Australian superannuation funds have had a pretty stellar run in recent months, notching up seven months on the trot of positive gains, before a slight dip in November.

And new figures released by superannuation research house Chant West this week suggest that Australians don't have too much to worry about regarding their superannuation performance over the calendar year, with the falls in November only amounting to about 0.4%.

As Chant West said:

Despite the small loss, and taking into consideration market movements over December so far, with less than two weeks of the year remaining, Chant West estimates that the median growth fund return for calendar year 2025 is sitting at a healthy 8.5%.  

A wad of $100 bills of Australian currency lies stashed in a bird's nest.

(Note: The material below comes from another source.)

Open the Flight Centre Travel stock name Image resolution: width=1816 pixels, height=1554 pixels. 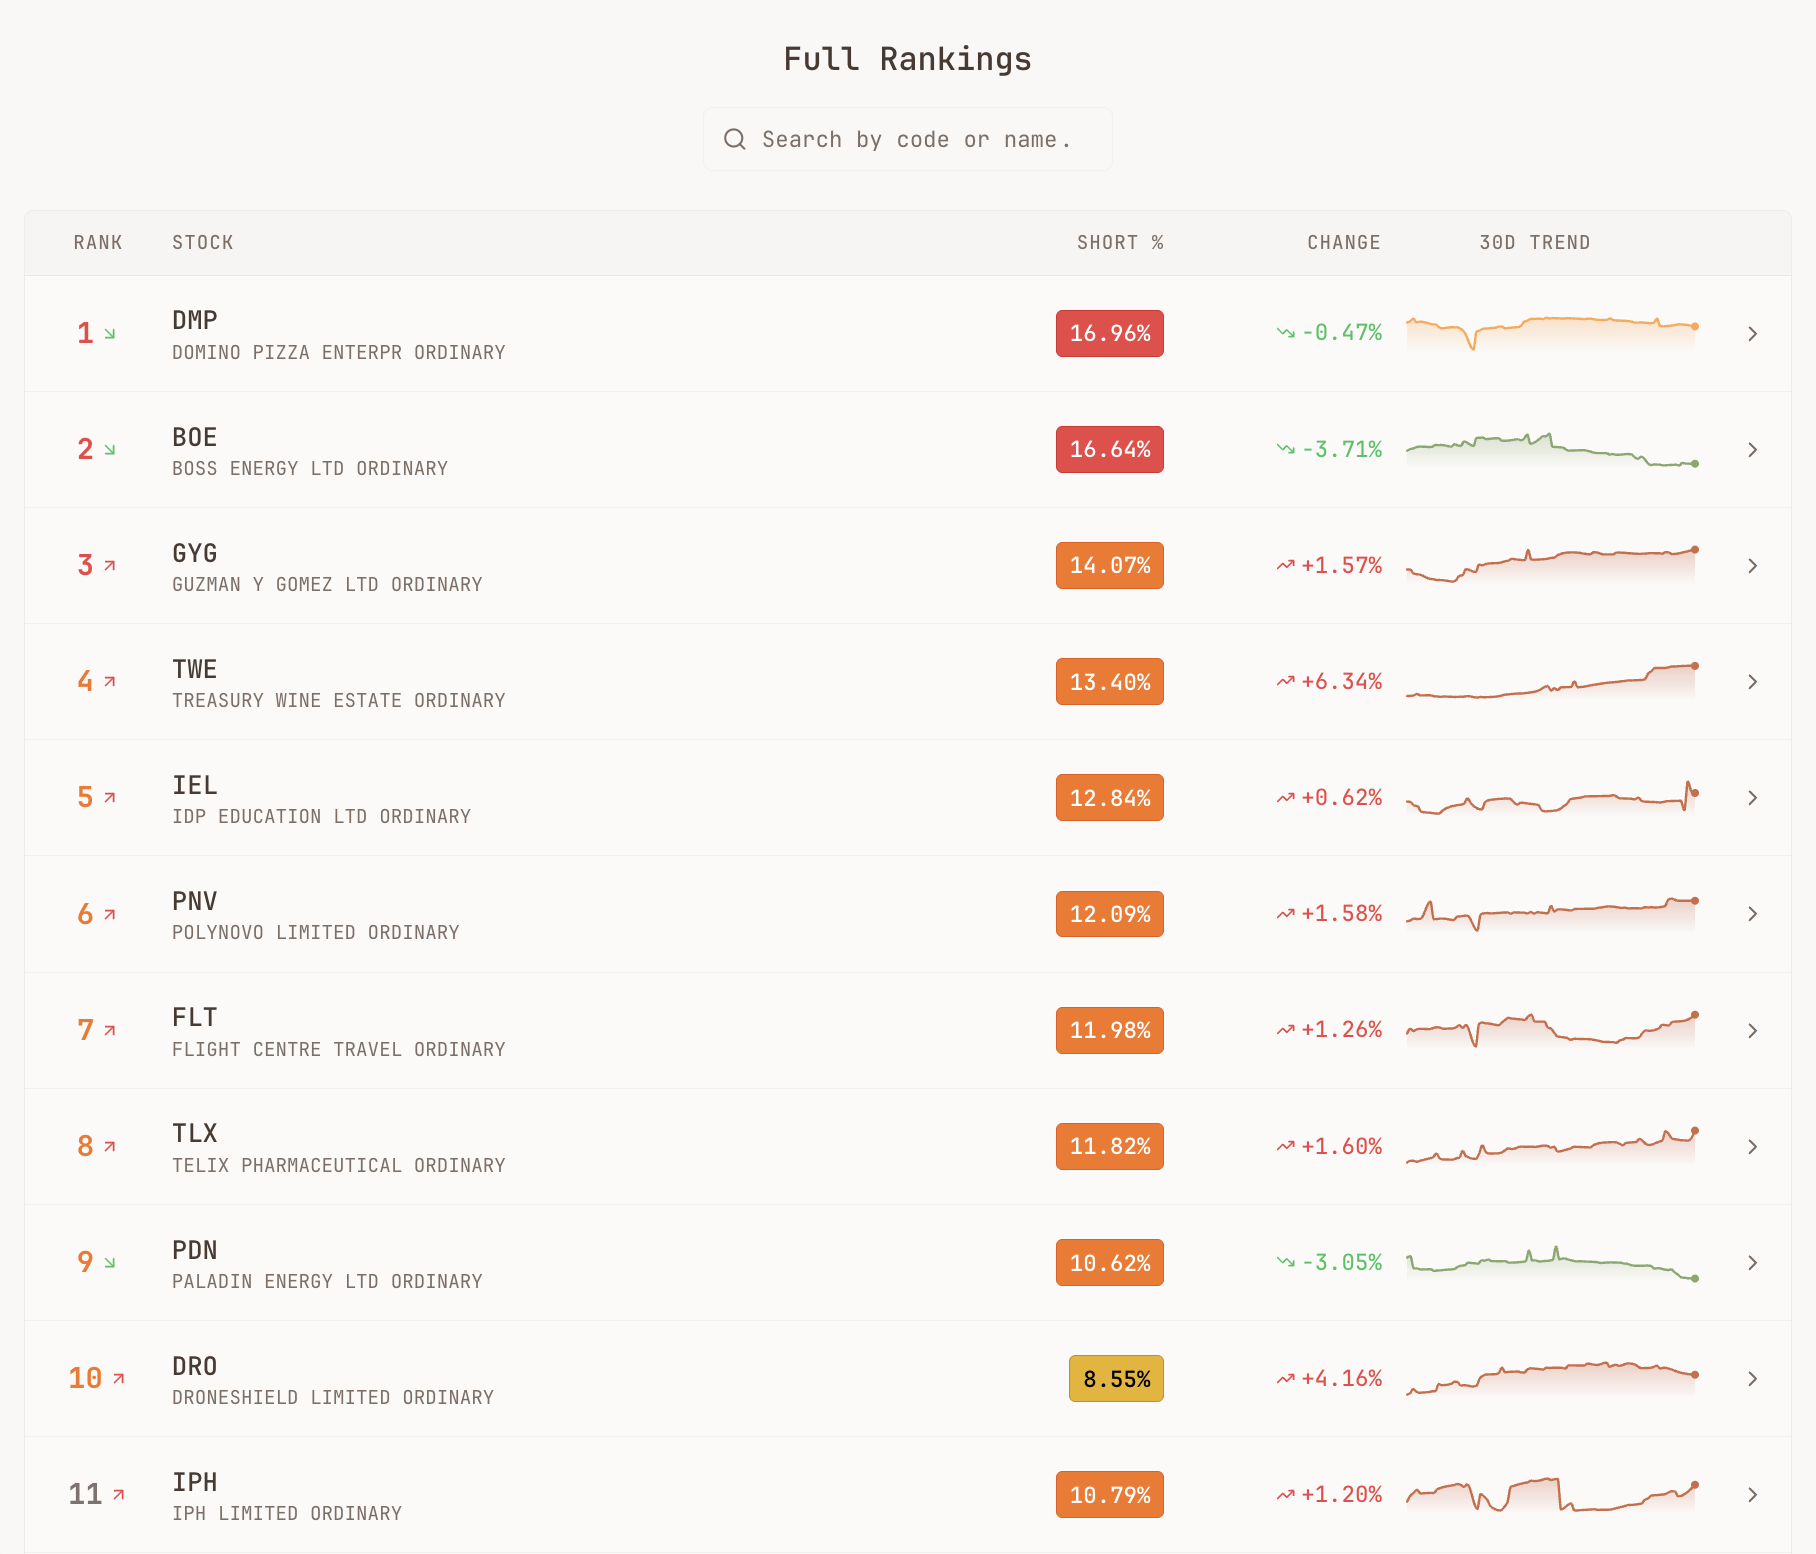[x=338, y=1049]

Image source: Getty Images

A good result in trying times

Chant West, head of Superannuation Investment, Mano Mohankumar, said, considering the uncertain global political and economic times we've been living through over the past year, that would be an excellent result.

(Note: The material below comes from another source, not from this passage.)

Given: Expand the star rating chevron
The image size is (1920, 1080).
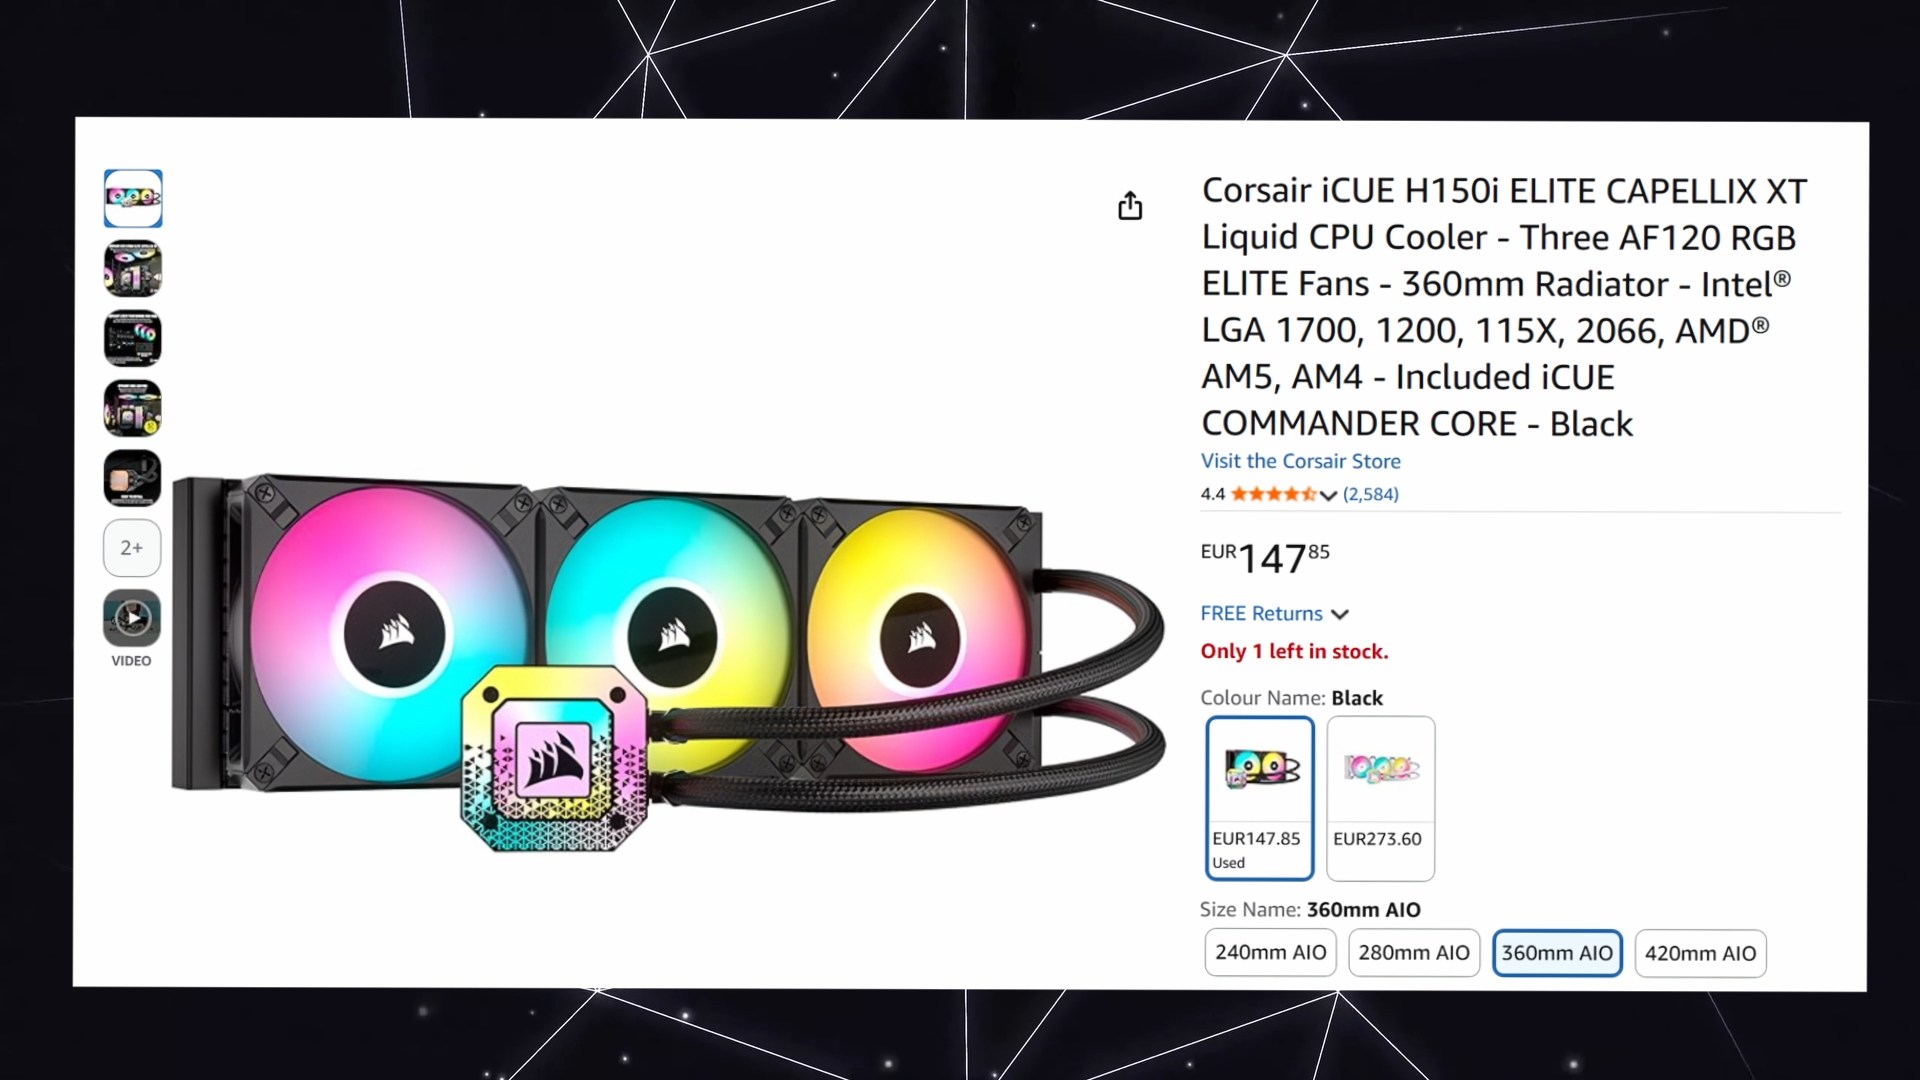Looking at the screenshot, I should point(1328,495).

Mr Mohankumar noted that offshore markets were driving many of the gains:

International share markets, which account for just over 30% of growth fund allocations on average, have been the primary driver of the strong CY25 performance to date, delivering over 17% so far this year. It's also helped that all major asset classes have produced positive returns for the year to date. Given the strength of international share markets, super fund members who were invested in higher risk portfolios would have naturally experienced even stronger outcomes.

Mr Mohankumar said this year's result would build on solid performances for the past two calendar years of 9.9% in 2023 and 11.4% in 2024, bringing gains to about 33% over the three years.

He said further:

While the calendar year performance often attracts the most attention at this time of year, it's important to remember that long-term performance remains the key measure for super outcomes.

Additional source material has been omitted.